[Pointing records for text and elements]
<<<<

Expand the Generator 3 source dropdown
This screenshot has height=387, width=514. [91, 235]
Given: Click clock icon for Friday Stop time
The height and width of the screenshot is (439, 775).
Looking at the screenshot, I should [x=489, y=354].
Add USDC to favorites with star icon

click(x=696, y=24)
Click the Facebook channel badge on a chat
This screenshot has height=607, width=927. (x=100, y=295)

>>>>
<<<<

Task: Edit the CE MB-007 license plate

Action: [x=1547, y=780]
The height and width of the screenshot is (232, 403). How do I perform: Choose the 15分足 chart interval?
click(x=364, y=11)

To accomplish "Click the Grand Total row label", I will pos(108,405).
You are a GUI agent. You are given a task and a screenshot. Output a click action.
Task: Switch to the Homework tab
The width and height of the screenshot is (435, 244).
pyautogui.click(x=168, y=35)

>>>>
<<<<

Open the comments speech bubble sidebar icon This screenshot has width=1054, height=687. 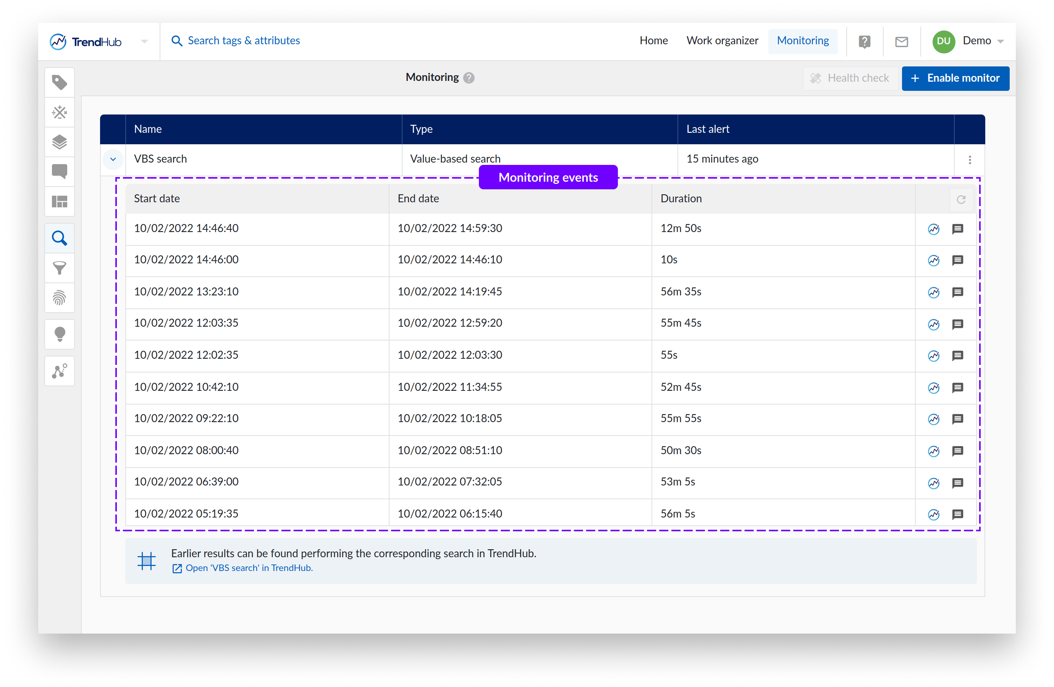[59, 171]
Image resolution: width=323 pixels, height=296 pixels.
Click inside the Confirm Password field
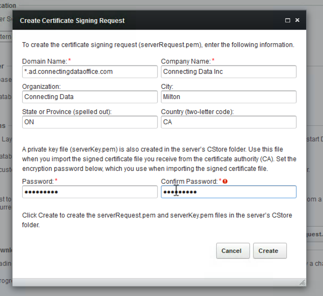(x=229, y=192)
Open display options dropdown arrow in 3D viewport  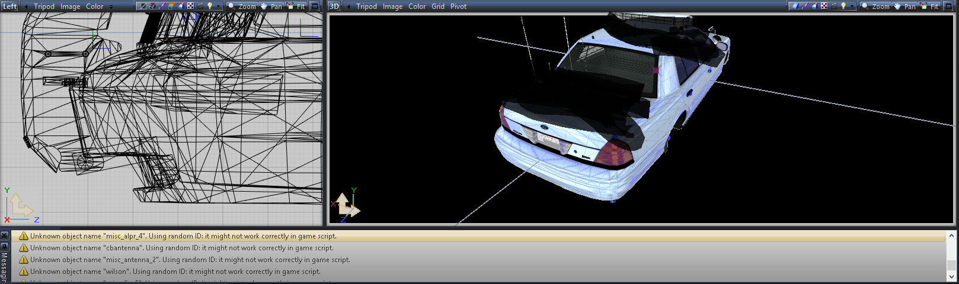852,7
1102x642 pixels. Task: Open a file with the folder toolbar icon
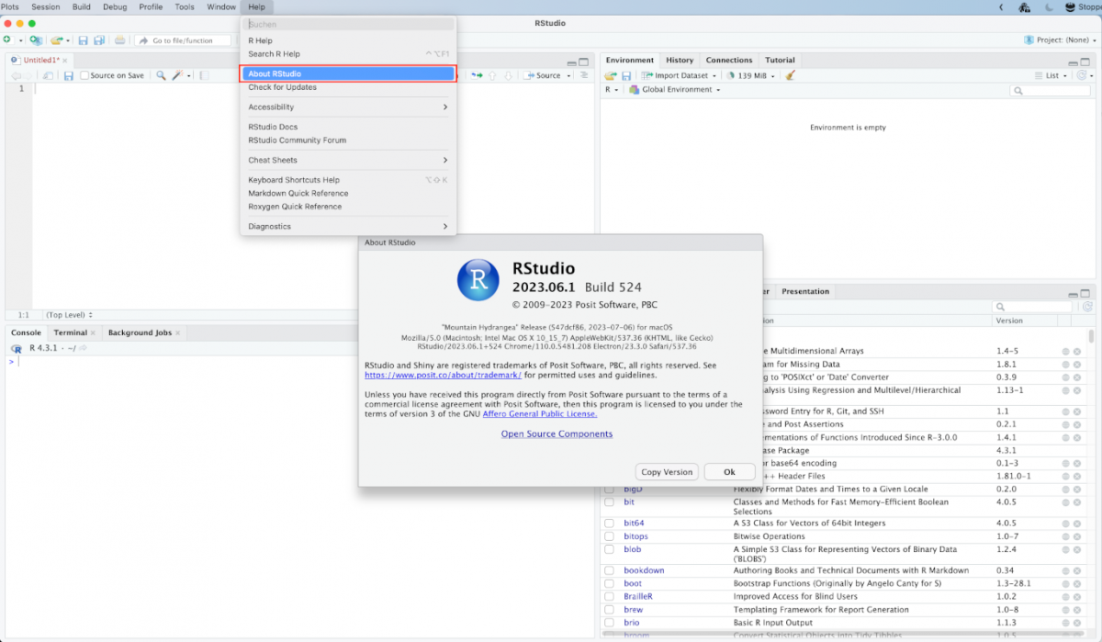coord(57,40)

>>>>

THE EXERCISE: Rescale the listing lines, starting with the line that contains "1102x642 pixels. Task: Open" and going on through the line that contains "coord(57,40)". Give them again with their requests, multiplying each coordinate in the answers by 0.8 and rounding to whole numbers with halves rounded up, and leave the pictures out.

TASK RESULT:
1102x642 pixels. Task: Open a file with the folder toolbar icon
coord(46,32)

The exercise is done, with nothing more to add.